■ Records supplied ■
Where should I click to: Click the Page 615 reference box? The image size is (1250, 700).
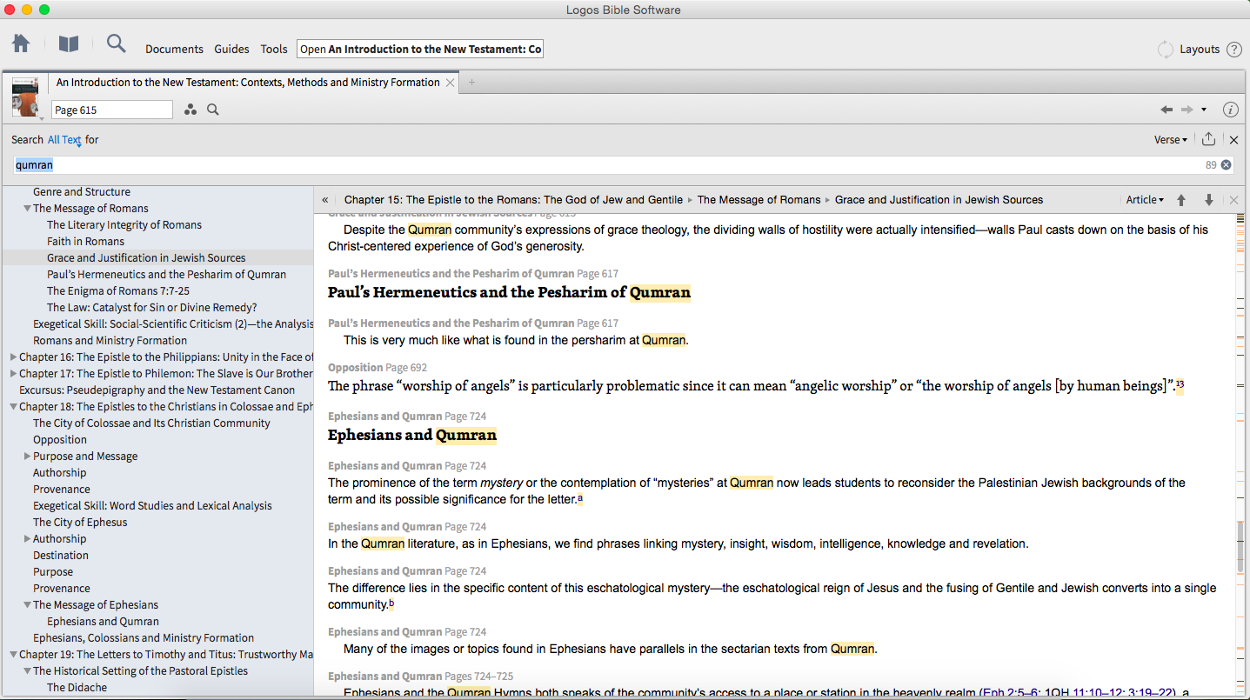click(111, 110)
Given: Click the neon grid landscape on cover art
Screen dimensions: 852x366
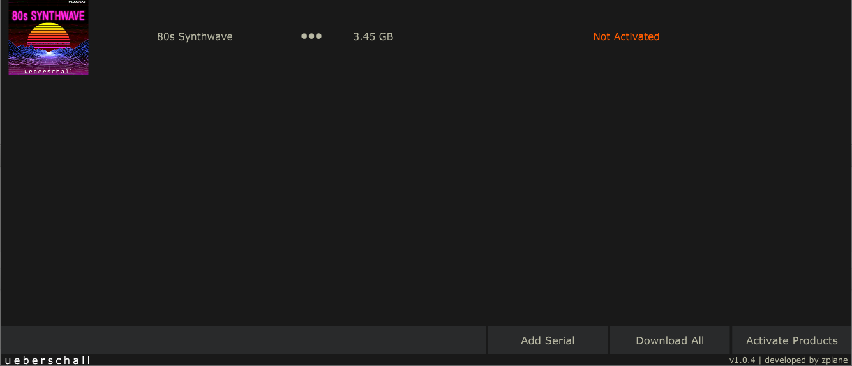Looking at the screenshot, I should (x=49, y=56).
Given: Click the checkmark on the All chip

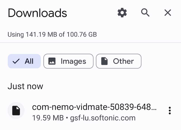Looking at the screenshot, I should (x=16, y=61).
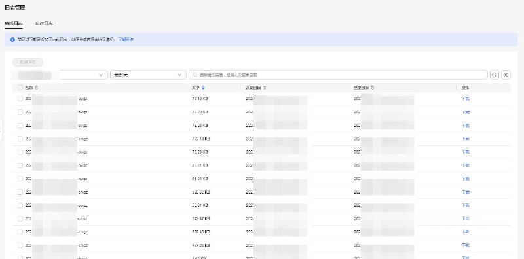
Task: Focus the attribute filter search field
Action: click(338, 75)
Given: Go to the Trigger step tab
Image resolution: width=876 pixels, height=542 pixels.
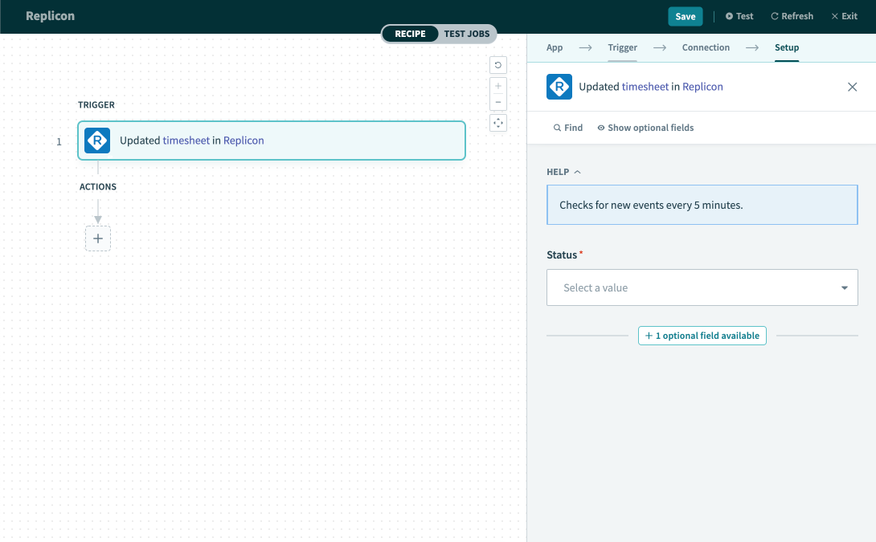Looking at the screenshot, I should [622, 47].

■ Assignment ■
Set down every entry above again exactly, dropping each picture.

■ Response ■
Where should I click to: Click the Page 615 reference box? The image size is (1250, 700).
click(111, 110)
Given: Click the neon grid landscape on cover art
Screen dimensions: 852x366
Looking at the screenshot, I should (x=49, y=56).
Given: Click the checkmark on the All chip

Looking at the screenshot, I should (x=16, y=61).
Task: Focus the attribute filter search field
Action: click(338, 75)
Given: Go to the Trigger step tab
Image resolution: width=876 pixels, height=542 pixels.
Looking at the screenshot, I should [622, 47].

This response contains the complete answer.